Figure 1. CaMKIIγ_C binds to the α_1H II-III loop and is released by loop phosphorylation.

(A–C) Binding of purified recombinant CaMKIIγ_C (5 pmol/250 μl) to bead-bound GST-(II-III) loop fusion proteins (2 pmol). Wild-type α_1H II-III loop (A), RAE(S¹¹⁹⁸)A–α_1H II-III loop (B), or α_1G II-III loop (C) under autoinhibited (basal), activated (Ca²⁺/CaM + ADP), or autophosphorylated (Ca²⁺/CaM + ATP) conditions. Upper panels: immunoblots of bound kinase detected by anti-CaMKII antibody; 0.25 pmol standard for comparison. Equal fusion loading was verified independently in parallel runs (see Methods), and anti-GST detection is shown below.
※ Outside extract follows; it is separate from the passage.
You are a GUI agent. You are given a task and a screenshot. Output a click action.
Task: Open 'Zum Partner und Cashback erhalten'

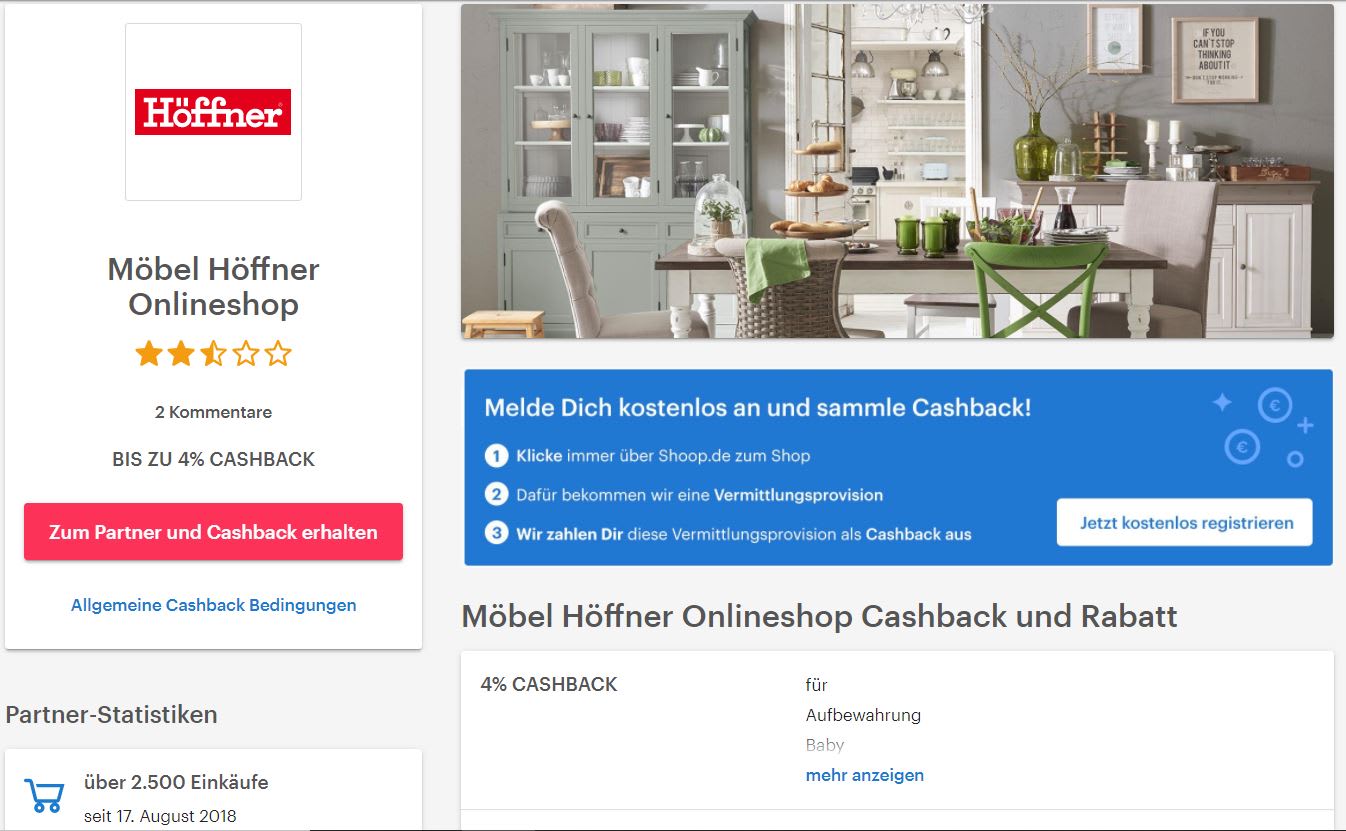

Histograms: quantified mean binding data ± SEM for 5 studies. *P < 0.05, Ca²⁺/CaM + ATP versus basal and Ca²⁺/CaM + ADP (Kruskal-Wallis ANOVA on Ranks, Dunn’s method). (D) Competition for autoinhibited or Ca²⁺/CaM + ADP–activated CaMKII/α_1H II-III loop by syntide-2. *P < 0.05 (ANOVA, Student-Newman-Keuls method). (E and F) Time course of 4°C CaMKIIγ_C dissociation and loop phosphorylation following activation of autoinhibited CaMKIIγ_C prebound to GST–α_1H II-III loop fusion proteins [wild type vs. RAE(S¹¹⁹⁸)A]. Activators, Ca²⁺/CaM + ATP (0.5 mM/5 μM + 0.5 mM), added at t = 0. (E) Activated-kinase binding determined from quantified immunoblots expressed relative to preactivation values. (F) Phosphorylation stoichiometry of GST–α_1H II-III loop fusions determined from ³²P incorporation. *P < 0.05, wild type binding at 5 or 10 minutes versus 0 minutes (ANOVA, Student-Newman-Keuls method). Inset: 30°C. Data are expressed as mean ± SEM (n = 3).